Sempre houve uma estranha mescla entre o artístico e o comercial, o experimental e o clássico, no atrevido cinema perpetrado por Lars VonTrier. Se “Dogville” era –como todos os seus trabalhos –uma obra desafiadora, com elementos considerados ultrajantes por muitos expectadores, ele era também parte de um plano no qual Von Trier vislumbrava toda uma trilogia: Prova disso é que, durante a divulgação no Festival de Cannes, ele pegou a estrela de “Dogville”, Nicole Kidman, de calças curtas ao afirmar, junto dela, que sua personagem protagonizaria outros dois filmes (!).
Nicole, claro, não sabia de nada disso –fato comprovado
pelos sorrisos amarelos dela durante a ocasião –e, sendo a estrela requisitada
que é, não foi deveras possível ao presunçoso Von Trier tê-la de volta para o
que ele idealizou como uma continuação, “Manderlay”, realizado dois anos
depois.
No lugar de Nicole Kidman, Von Trier teve em
suas garras a jovem Bryce Dallas Howard que, a despeito de ser mais nova do que
Nicole, dá sequência a sua personagem, Grace, quase no mesmo instante em que “Dogville”
se acaba: Ao partir, junto de seu pai mafioso (lá, James Caan, aqui, Willem
Dafoe) da sórdida cidadezinha Dogville, onde uma chacina se sucedeu. Vale
lembrar que, tal e qual “Dogville”, este “Manderlay” obedece a mesma orientação
artística e espartana em sua ambientação: Leia-se, os cenários são ‘sugeridos’
em um tablado de aspecto quase teatral onde o público vê quase que só o elenco
a interagir.
Apesar de tudo o que experimentou no filme
anterior –e expectadores escolados em Lars Von Trier, à essas alturas, já sabem
o que esperar dele! –Grace preserva em si um certo idealismo que o diretor
ostenta particular sadismo em confrontar com contradições e desilusões extremas.
Neste novo filme, Grace não tarda a se desvencilhar do pai, cujo niilismo ela
não consegue suportar, e cuja figura que ele representa (a Máfia, de uma autoridade
imposta por meio da força) ela almeja questionar.
A verdade é que Grace, retratada com um
otimismo um tanto ingênuo, acredita num mundo melhor, e que seus atos e
palavras podem perfeitamente materializar esse mundo em algum momento, desde
que inspire pessoas o suficiente.
Ao chegar na comunidade de Manderlay –um lugar
onde escravos e empregados foram abandonados por seus donos e deixados à
própria sorte, entre eles, rostos conhecidos como Lauren Bacall (mas, não
fazendo a mesma personagem de “Dogville”), Jean-Marc Barr (de “Imensidão Azul”

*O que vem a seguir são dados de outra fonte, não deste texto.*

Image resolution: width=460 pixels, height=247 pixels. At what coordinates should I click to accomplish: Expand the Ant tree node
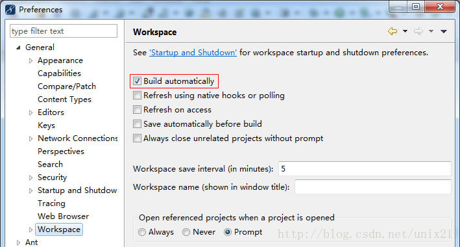[18, 242]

e “Europa”), Chloe Sevingy (de “Kids” e “Psicopata Americano”), Jeremy Davies
(de “O Resgate do Soldado Ryan”), Danny Glover e outros –Grace acredita ter
finalmente encontrado um lugar para exercer sua crença e fazer com que as
pessoas de lá construam um microcosmos perfeito para viverem. Mesmo que
obrigando-as a isso (!). Afinal, de início, é ladeada pelos acapangas
intratáveis de seu pai que Grace se apresenta. A bondade de Grace é, pois, à
sua maneira unilateral e absoluta: Ao dispor dos mafiosos a mando de seu pai, a
garota quer simplesmente ‘obrigar’ as pessoas a fazerem aquilo que ela mesma
julga ser melhor para elas. E não está em questão a opinião deles próprios a
esse respeito (!) –para tanto, Grace se vale de uma insuspeita inaptidão,
travestida de distração e indiferença, para fazer vista grossa ao fato de que,
o que está a exercer, chama-se autoritarismo.

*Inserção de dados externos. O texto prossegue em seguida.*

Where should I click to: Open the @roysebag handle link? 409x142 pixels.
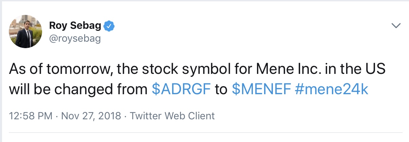click(x=75, y=39)
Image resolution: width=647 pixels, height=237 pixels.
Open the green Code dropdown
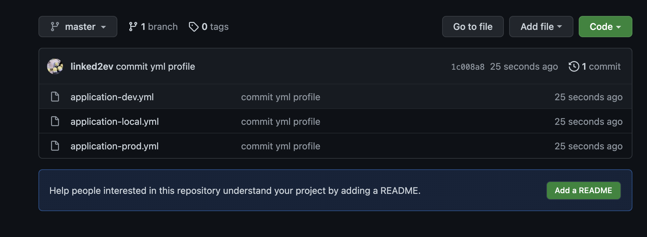coord(605,27)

Na repulsa que expressa pela postura do pai,
Grace trilha caminhos tortuosos que a fazem praticar a mesma coerção que ela
reprova. Assim sendo, a analogia que Lars Von Trier quer fazer não poderia ser
mais clara: Em meados de 2005, ano de lançamento do filme, os EUA viviam o auge
da paranóia bélica do governo Bush e de sua incursão pacificadora no Oriente
Médio. Grace é, portanto, o americano convicto de que sua postura é o melhor
para os oprimidos que encontra pela frente, mesmo que os conceitos de opressão
lhe escape aos detalhes em seu ponto de vista abastado e privilegiado. O idealismo
de classe alta de Grace é tão ávido e irreprimível que ela haverá de ajudar a
vida daqueles que sequer aceitariam a ajuda que ela tem a oferecer.

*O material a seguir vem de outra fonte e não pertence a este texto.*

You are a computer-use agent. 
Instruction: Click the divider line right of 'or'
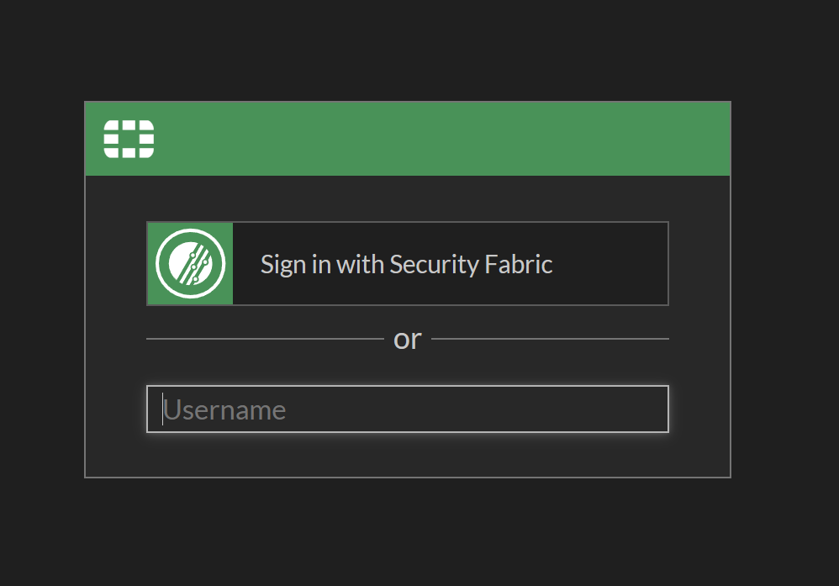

Ao tecer essa crítica tão pessoal quanto
incisiva aos EUA, o diretor Lars Von Trier tira de “Manderlay” as nuances
universais que fizeram “Dogville” ser tão mais contundente, embora a sua
notória desilusão para com a raça humana ainda esteja lá: Basta que os capangas
do pai de Grace virem as costas para que Timothy (Isaach de Bankolé, de “A Maldição da Selva”), o mais marrento dos escravos, se aproveite da situação e
acabe estuprando Grace (!). Um lembrete brutal e degradante de Von Trier de que
a vilania e a maldade jazem dentro até mesmo daqueles por quem se compadece, e
de que, no exercício da bondade, podemos também nos esvair.